1. Why Approximations Are Useful
Many functions are difficult to compute exactly for values slightly away from a known point. Approximations using differentials provide a quick way to estimate values using the tangent line. In simple notes-style: near a point, the curve behaves almost like a straight line, so the tangent line gives a close estimate.
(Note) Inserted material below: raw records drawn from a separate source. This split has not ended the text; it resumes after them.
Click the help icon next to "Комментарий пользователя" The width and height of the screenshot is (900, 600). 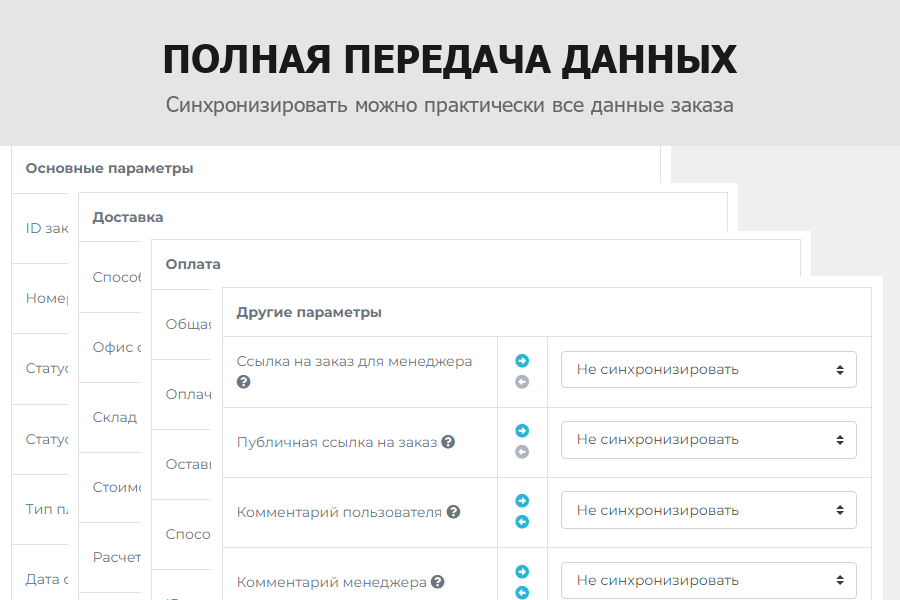pyautogui.click(x=455, y=511)
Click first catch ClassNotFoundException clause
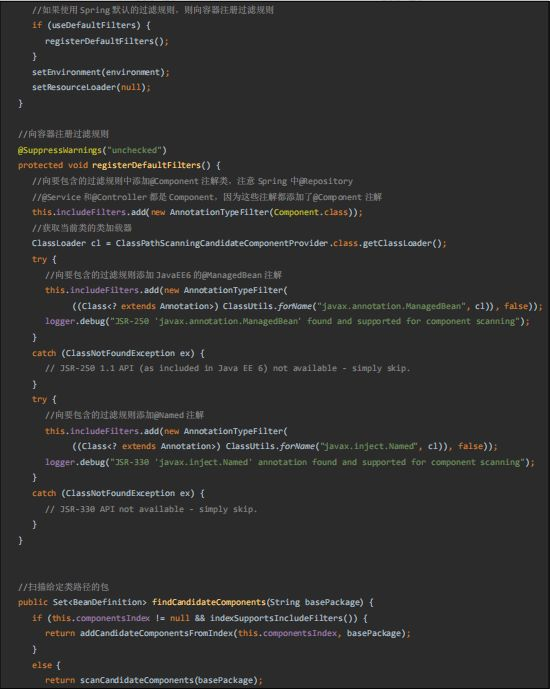This screenshot has height=689, width=550. click(118, 353)
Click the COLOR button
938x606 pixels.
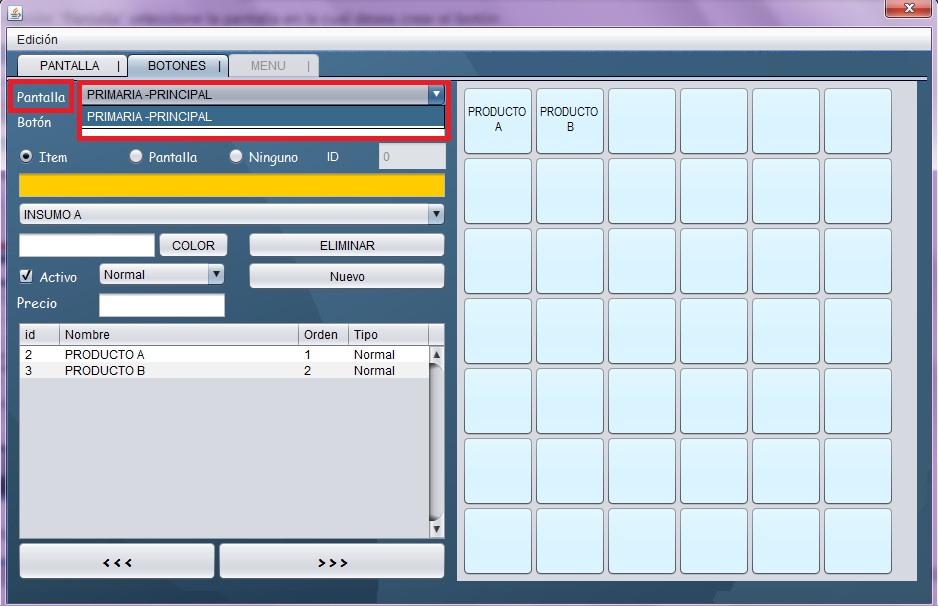(193, 246)
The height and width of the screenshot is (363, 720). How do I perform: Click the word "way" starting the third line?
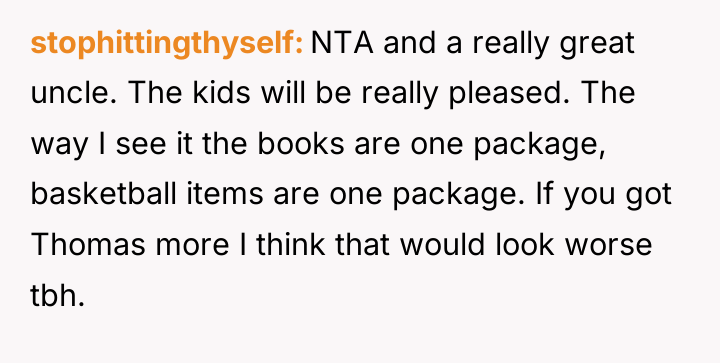(59, 146)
2. Idea of Linear Approximation
Linear approximation replaces the function with its tangent line near a chosen point. The tangent line is easy to compute and gives a good estimate for small changes in the input.
2.1. Formula
f(x + \Delta x) \approx f(x) + f'(x)\Delta x
Here, \( \Delta x \) is a small change in x.
2.2. Geometric View
The tangent line touches the curve at a point and almost overlaps it nearby. So we use the tangent line's value as an estimate of the function.
3. Differentials
Differentials help describe very small changes. If y = f(x), then:
3.1. Definition
dy = f'(x) dx
Here, dx is a small change in x, and dy is the corresponding change in y predicted by the tangent line.
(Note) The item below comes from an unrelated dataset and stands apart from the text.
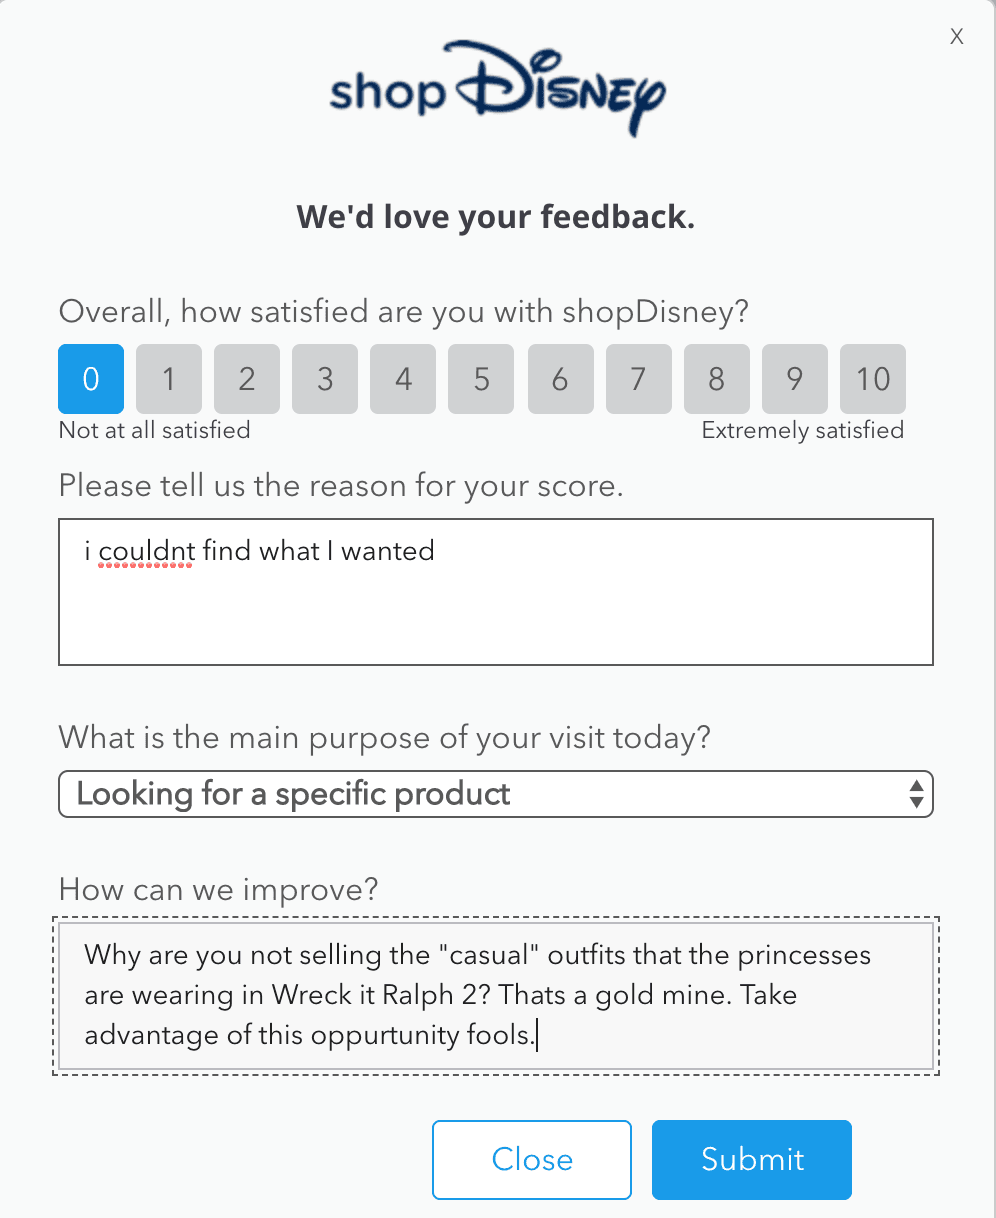The width and height of the screenshot is (996, 1218).
Task: Choose rating 3 on satisfaction scale
Action: tap(325, 379)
3.2. Relation to Approximation
Since dy ≈ Δy for small dx, we get:
\Delta y \approx dy = f'(x) dx
4. Examples of Linear Approximation
These examples show how the tangent line provides quick approximations.
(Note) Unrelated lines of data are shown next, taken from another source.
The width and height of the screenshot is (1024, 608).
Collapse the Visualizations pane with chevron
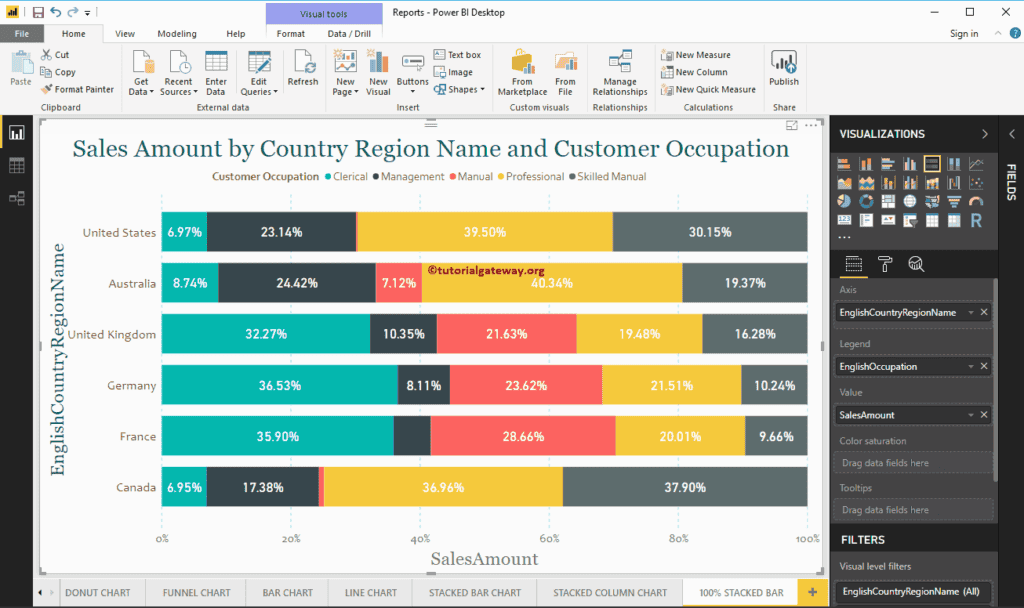click(985, 134)
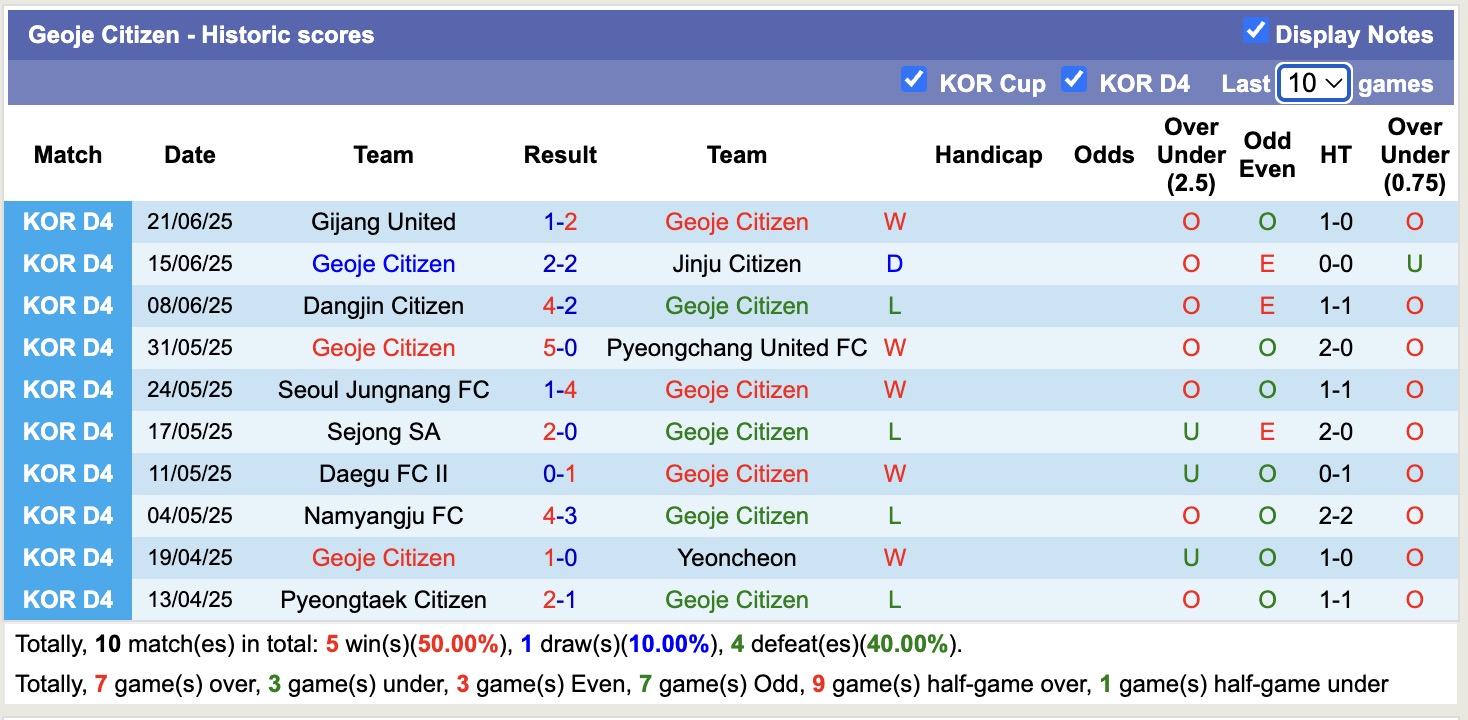Uncheck the Display Notes checkbox
This screenshot has width=1468, height=720.
(x=1255, y=31)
4.1. Example 1 — Approximating a Square Root
Estimate \( \sqrt{4.1} \).
Let f(x) = √x, approximate near x = 4.
f(4) = 2, \; f'(x) = \frac{1}{2\sqrt{x}} → f'(4) = \frac{1}{4}
Δx = 0.1
f(4.1) \approx 2 + \frac{1}{4}(0.1) = 2.025
4.2. Example 2 — Approximating a Cube
Estimate \( (2.02)^3 \).
Let f(x) = x³, approximate near x = 2.
f(2) = 8, \; f'(x) = 3x^2 → f'(2) = 12
f(2.02) \approx 8 + 12(0.02) = 8.24
4.3. Example 3 — Approximating Logarithm
Estimate ln(1.05).
Let f(x) = ln x, approximate near x = 1.
f(1) = 0, \; f'(1) = 1
\ln(1.05) \approx 0 + 1(0.05) = 0.05
5. When Linear Approximation Works Best
Linear approximation is most accurate when:
- Δx is small
- The function is smooth around the chosen point
- The derivative does not change too rapidly
6. Why Approximations Using Differentials Matter
Approximations simplify calculations, especially when exact values are difficult. They are widely used in physics, finance, engineering, and anywhere quick estimates are needed.